# Exercise description:
Please give the data again in full, exactly as it reads.

─── Records for the task

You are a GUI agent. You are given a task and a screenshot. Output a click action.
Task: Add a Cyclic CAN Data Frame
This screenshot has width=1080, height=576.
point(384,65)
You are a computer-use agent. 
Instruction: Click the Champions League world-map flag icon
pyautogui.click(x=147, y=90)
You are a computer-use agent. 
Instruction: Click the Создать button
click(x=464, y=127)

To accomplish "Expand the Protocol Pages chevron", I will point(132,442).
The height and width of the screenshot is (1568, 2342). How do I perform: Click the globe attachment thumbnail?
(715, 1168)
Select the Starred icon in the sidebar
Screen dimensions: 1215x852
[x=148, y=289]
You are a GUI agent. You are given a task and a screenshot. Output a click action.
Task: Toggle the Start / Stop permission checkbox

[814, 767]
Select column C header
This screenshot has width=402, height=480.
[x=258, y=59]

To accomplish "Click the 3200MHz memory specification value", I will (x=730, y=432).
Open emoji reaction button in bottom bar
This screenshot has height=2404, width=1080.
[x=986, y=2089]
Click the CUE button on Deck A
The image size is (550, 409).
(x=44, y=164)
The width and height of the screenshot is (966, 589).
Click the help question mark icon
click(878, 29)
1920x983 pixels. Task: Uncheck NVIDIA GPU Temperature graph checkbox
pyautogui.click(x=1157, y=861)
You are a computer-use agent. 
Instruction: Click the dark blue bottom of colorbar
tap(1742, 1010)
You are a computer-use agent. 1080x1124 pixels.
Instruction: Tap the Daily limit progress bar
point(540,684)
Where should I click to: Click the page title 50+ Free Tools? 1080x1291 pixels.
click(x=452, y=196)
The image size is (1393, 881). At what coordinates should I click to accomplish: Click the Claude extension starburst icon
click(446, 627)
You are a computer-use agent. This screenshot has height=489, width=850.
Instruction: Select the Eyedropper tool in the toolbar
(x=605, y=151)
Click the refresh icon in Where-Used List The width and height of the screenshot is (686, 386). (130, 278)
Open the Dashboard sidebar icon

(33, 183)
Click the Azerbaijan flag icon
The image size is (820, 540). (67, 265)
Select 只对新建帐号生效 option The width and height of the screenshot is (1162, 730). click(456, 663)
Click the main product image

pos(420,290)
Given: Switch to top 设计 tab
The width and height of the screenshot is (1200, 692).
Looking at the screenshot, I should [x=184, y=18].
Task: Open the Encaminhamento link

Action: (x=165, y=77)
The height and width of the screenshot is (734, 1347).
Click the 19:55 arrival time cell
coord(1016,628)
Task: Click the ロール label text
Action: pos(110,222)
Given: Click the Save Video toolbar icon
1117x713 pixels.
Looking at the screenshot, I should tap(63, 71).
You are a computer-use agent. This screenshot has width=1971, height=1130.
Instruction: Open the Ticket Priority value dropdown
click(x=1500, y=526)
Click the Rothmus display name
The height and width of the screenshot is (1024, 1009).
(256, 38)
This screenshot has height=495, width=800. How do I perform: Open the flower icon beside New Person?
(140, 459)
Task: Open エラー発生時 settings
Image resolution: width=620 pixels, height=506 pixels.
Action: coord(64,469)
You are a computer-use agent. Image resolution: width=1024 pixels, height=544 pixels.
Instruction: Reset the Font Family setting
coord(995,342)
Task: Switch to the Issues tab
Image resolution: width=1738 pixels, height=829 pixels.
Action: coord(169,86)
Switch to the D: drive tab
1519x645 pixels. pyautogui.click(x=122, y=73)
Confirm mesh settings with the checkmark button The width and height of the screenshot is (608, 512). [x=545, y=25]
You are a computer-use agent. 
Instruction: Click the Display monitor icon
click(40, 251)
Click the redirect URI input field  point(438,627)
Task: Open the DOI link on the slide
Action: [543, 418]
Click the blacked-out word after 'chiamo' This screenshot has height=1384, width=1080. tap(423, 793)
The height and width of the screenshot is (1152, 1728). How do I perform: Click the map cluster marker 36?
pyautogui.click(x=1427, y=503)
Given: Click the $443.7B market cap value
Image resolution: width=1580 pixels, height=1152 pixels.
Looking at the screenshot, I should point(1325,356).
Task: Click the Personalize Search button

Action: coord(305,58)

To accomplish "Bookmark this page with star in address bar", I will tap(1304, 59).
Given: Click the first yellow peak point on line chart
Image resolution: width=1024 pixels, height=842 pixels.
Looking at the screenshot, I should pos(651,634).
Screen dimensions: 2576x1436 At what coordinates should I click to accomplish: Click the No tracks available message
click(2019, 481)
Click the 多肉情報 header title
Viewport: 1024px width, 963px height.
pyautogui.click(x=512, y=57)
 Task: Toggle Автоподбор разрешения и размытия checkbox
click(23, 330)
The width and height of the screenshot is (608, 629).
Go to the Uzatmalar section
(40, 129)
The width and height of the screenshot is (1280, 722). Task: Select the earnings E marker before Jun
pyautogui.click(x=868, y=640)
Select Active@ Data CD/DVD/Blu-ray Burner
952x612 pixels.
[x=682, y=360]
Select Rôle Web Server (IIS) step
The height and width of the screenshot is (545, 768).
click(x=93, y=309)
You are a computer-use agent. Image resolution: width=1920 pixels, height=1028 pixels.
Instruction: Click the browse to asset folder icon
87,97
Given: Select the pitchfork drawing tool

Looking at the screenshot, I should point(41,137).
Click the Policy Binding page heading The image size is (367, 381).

──────

# Output for this exercise:
You are a GUI agent. You are given a task and a screenshot. Output a click action.
Task: Add a Cyclic CAN Data Frame
This screenshot has width=1080, height=576.
point(384,65)
You are a computer-use agent. 
Instruction: Click the Champions League world-map flag icon
pyautogui.click(x=147, y=90)
You are a computer-use agent. 
Instruction: Click the Создать button
click(x=464, y=127)

To accomplish "Expand the Protocol Pages chevron", I will point(132,442).
The height and width of the screenshot is (1568, 2342). How do I perform: Click the globe attachment thumbnail?
(715, 1168)
Select the Starred icon in the sidebar
Screen dimensions: 1215x852
[x=148, y=289]
You are a GUI agent. You are given a task and a screenshot. Output a click action.
Task: Toggle the Start / Stop permission checkbox

[814, 767]
Select column C header
This screenshot has width=402, height=480.
[x=258, y=59]

To accomplish "Click the 3200MHz memory specification value", I will (x=730, y=432).
Open emoji reaction button in bottom bar
This screenshot has height=2404, width=1080.
[x=986, y=2089]
Click the CUE button on Deck A
The image size is (550, 409).
(x=44, y=164)
The width and height of the screenshot is (966, 589).
Click the help question mark icon
click(878, 29)
1920x983 pixels. Task: Uncheck NVIDIA GPU Temperature graph checkbox
pyautogui.click(x=1157, y=861)
You are a computer-use agent. 
Instruction: Click the dark blue bottom of colorbar
tap(1742, 1010)
You are a computer-use agent. 1080x1124 pixels.
Instruction: Tap the Daily limit progress bar
point(540,684)
Where should I click to: Click the page title 50+ Free Tools? 1080x1291 pixels.
click(x=452, y=196)
The image size is (1393, 881). At what coordinates should I click to accomplish: Click the Claude extension starburst icon
click(446, 627)
You are a computer-use agent. This screenshot has height=489, width=850.
Instruction: Select the Eyedropper tool in the toolbar
(x=605, y=151)
Click the refresh icon in Where-Used List The width and height of the screenshot is (686, 386). (130, 278)
Open the Dashboard sidebar icon

(33, 183)
Click the Azerbaijan flag icon
The image size is (820, 540). (67, 265)
Select 只对新建帐号生效 option The width and height of the screenshot is (1162, 730). click(456, 663)
Click the main product image

pos(420,290)
Given: Switch to top 设计 tab
The width and height of the screenshot is (1200, 692).
Looking at the screenshot, I should [x=184, y=18].
Task: Open the Encaminhamento link

Action: (x=165, y=77)
The height and width of the screenshot is (734, 1347).
Click the 19:55 arrival time cell
coord(1016,628)
Task: Click the ロール label text
Action: pos(110,222)
Given: Click the Save Video toolbar icon
1117x713 pixels.
Looking at the screenshot, I should tap(63, 71).
You are a computer-use agent. This screenshot has width=1971, height=1130.
Instruction: Open the Ticket Priority value dropdown
click(x=1500, y=526)
Click the Rothmus display name
The height and width of the screenshot is (1024, 1009).
(256, 38)
This screenshot has height=495, width=800. How do I perform: Open the flower icon beside New Person?
(140, 459)
Task: Open エラー発生時 settings
Image resolution: width=620 pixels, height=506 pixels.
Action: coord(64,469)
You are a computer-use agent. Image resolution: width=1024 pixels, height=544 pixels.
Instruction: Reset the Font Family setting
coord(995,342)
Task: Switch to the Issues tab
Image resolution: width=1738 pixels, height=829 pixels.
Action: coord(169,86)
Switch to the D: drive tab
1519x645 pixels. pyautogui.click(x=122, y=73)
Confirm mesh settings with the checkmark button The width and height of the screenshot is (608, 512). [x=545, y=25]
You are a computer-use agent. 
Instruction: Click the Display monitor icon
click(40, 251)
Click the redirect URI input field  point(438,627)
Task: Open the DOI link on the slide
Action: [543, 418]
Click the blacked-out word after 'chiamo' This screenshot has height=1384, width=1080. tap(423, 793)
The height and width of the screenshot is (1152, 1728). How do I perform: Click the map cluster marker 36?
pyautogui.click(x=1427, y=503)
Given: Click the $443.7B market cap value
Image resolution: width=1580 pixels, height=1152 pixels.
Looking at the screenshot, I should point(1325,356).
Task: Click the Personalize Search button

Action: coord(305,58)

To accomplish "Bookmark this page with star in address bar", I will tap(1304, 59).
Given: Click the first yellow peak point on line chart
Image resolution: width=1024 pixels, height=842 pixels.
Looking at the screenshot, I should pos(651,634).
Screen dimensions: 2576x1436 At what coordinates should I click to accomplish: Click the No tracks available message
click(2019, 481)
Click the 多肉情報 header title
Viewport: 1024px width, 963px height.
pyautogui.click(x=512, y=57)
 Task: Toggle Автоподбор разрешения и размытия checkbox
click(23, 330)
The width and height of the screenshot is (608, 629).
Go to the Uzatmalar section
(40, 129)
The width and height of the screenshot is (1280, 722). Task: Select the earnings E marker before Jun
pyautogui.click(x=868, y=640)
Select Active@ Data CD/DVD/Blu-ray Burner
952x612 pixels.
[x=682, y=360]
Select Rôle Web Server (IIS) step
The height and width of the screenshot is (545, 768).
click(x=93, y=309)
You are a computer-use agent. Image resolution: width=1920 pixels, height=1028 pixels.
Instruction: Click the browse to asset folder icon
87,97
Given: Select the pitchfork drawing tool

Looking at the screenshot, I should point(41,137).
Click the Policy Binding page heading The image size is (367, 381).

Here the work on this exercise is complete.